> **Provided passage**
━━━━━━
Afghanistan still does not have a full government a year after the presidential election.

On 5 April 2014 voters went to the polls in a carnival atmosphere, despite heavy rain. But more than two-thirds of cabinet posts are still unfilled.

The decision by President Ghani to suspend all provincial governors and police chiefs has led to the further stagnation of government across the country.

The reformist governor of Nangarhar province in the east has resigned from the post because he was left without the power he needed to do his job.

Nangarhar is in crucial location, both in terms of security as well as revenue-raising, as it is the gateway to Afghanistan from the Khyber Pass in the east.
'Criminal mafia'

Its provincial capital, Jalalabad, has been facing increasing attacks from the Taliban and other insurgents in recent months.

At a public meeting, a number of elders signed a letter urging the governor, Mullah Ata Ullah Ludin, not to stand down. One said that he was the only person taking on the "criminal mafia".

Mr Ludin's departure leaves this important province leaderless. He finally insisted he had to step down because he could not make the decisions he wanted.

His "acting" status meant he was prevented from appointing new teachers, and an order he gave to close a border weighing station was overturned.

He had made the decision because trucks were constantly leaving far heavier than had been weighed - and must have paid a bribe for the difference.

Apart from the lost revenues, the heavy trucks were damaging the region's roads. He said that if the situation of acting governors and police chiefs was not resolved soon, then the country would "slide towards instability; people will lose faith in the government and corruption will increase".
━━━━━━
> **Collected data**
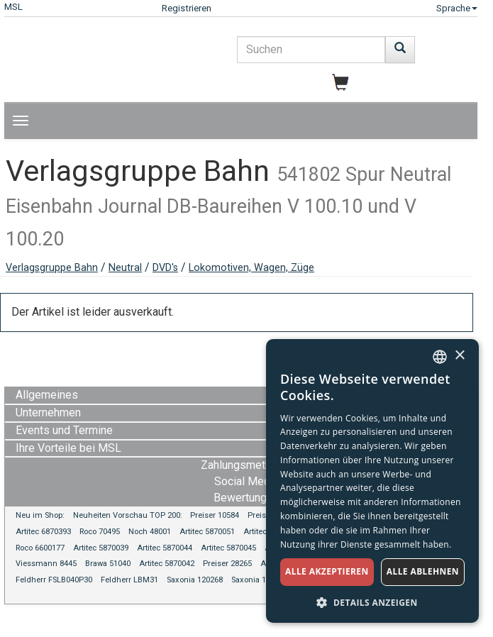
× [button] (459, 355)
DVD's (165, 268)
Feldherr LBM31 (129, 580)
━━━━━━
Reproduce the passage of the Afghanistan article starting at "Its provincial capital, Jalalabad, has" and ending at "decisions he wanted.". Rely only on the Afghanistan article, not on the listing.

> **Solution to this exercise**
Its provincial capital, Jalalabad, has been facing increasing attacks from the Taliban and other insurgents in recent months.

At a public meeting, a number of elders signed a letter urging the governor, Mullah Ata Ullah Ludin, not to stand down. One said that he was the only person taking on the "criminal mafia".

Mr Ludin's departure leaves this important province leaderless. He finally insisted he had to step down because he could not make the decisions he wanted.